Supplied data →
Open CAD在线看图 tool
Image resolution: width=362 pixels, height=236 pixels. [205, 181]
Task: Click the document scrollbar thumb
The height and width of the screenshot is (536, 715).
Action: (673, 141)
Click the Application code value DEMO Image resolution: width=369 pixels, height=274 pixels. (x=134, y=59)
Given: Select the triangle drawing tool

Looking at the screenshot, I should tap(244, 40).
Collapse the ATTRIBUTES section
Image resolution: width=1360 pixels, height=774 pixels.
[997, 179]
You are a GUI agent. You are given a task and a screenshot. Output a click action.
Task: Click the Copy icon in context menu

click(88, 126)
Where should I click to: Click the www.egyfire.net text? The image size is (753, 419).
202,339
--
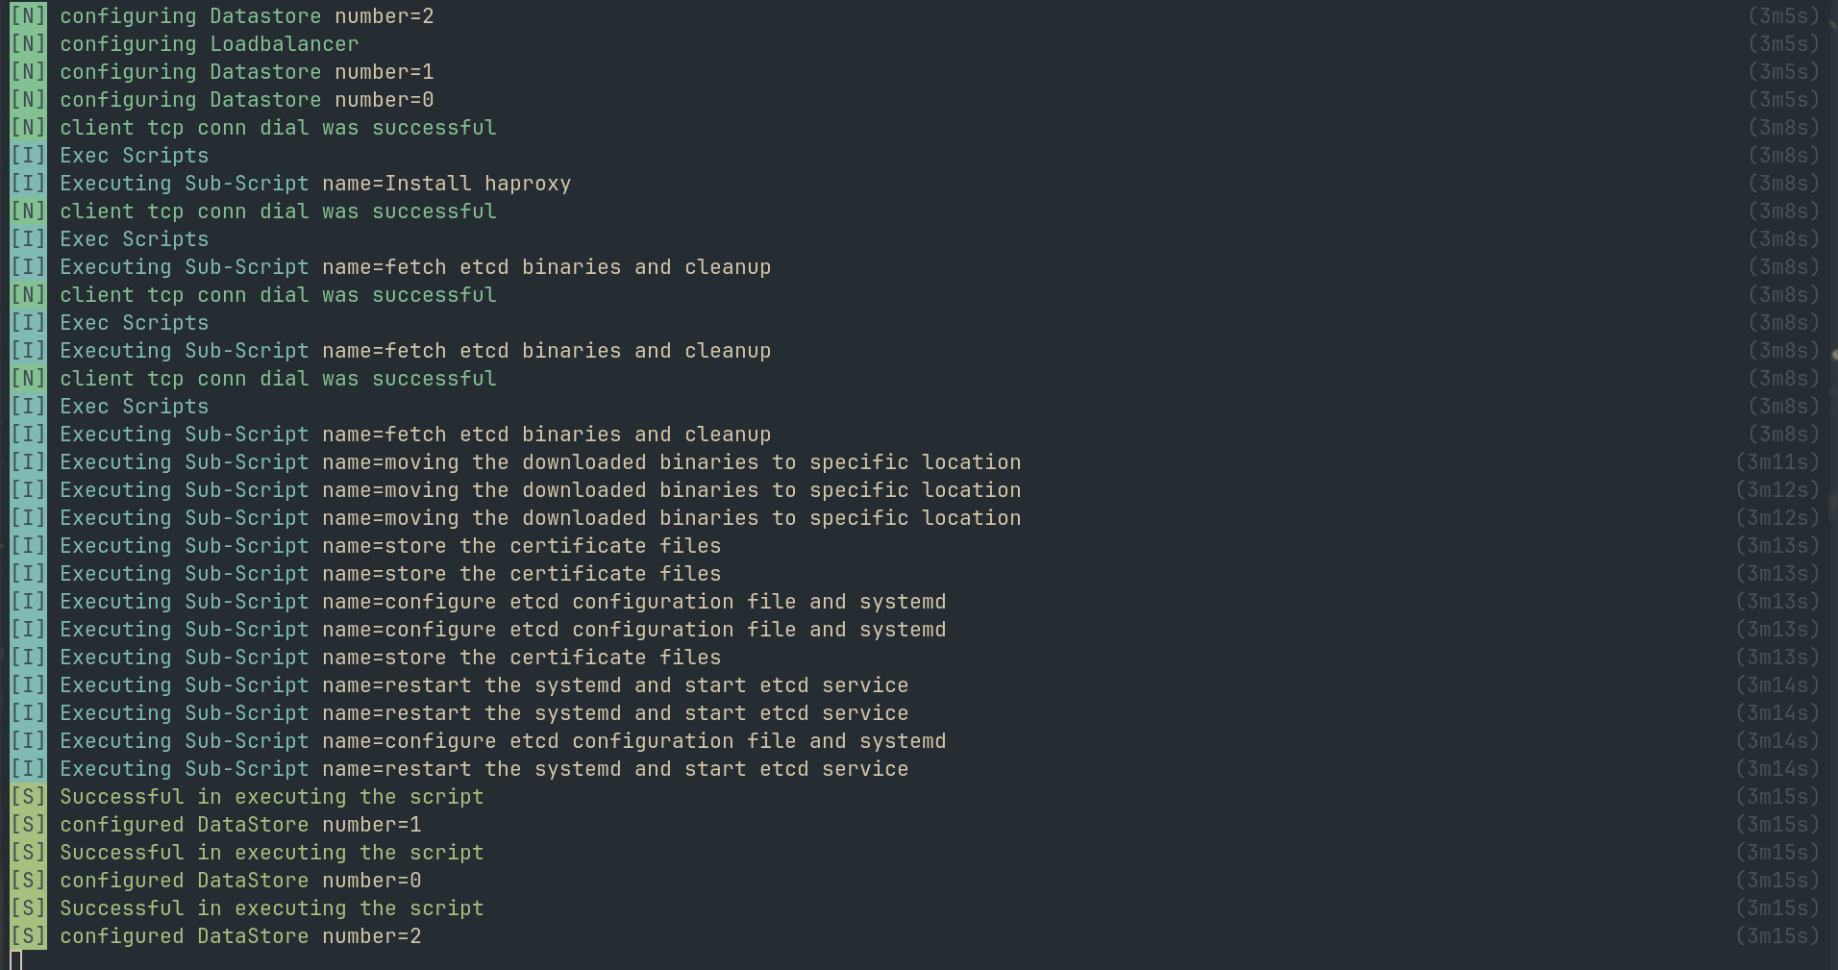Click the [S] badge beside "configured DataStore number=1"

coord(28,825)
==
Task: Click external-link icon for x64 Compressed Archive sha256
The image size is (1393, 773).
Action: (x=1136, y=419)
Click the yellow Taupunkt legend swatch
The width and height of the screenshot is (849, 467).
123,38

What to work on → Pick out every line in the entries above that contains the string "tool", with uppercase and lowercase letters treated as different.

Result of the task →
Open CAD在线看图 tool
Given: Select the triangle drawing tool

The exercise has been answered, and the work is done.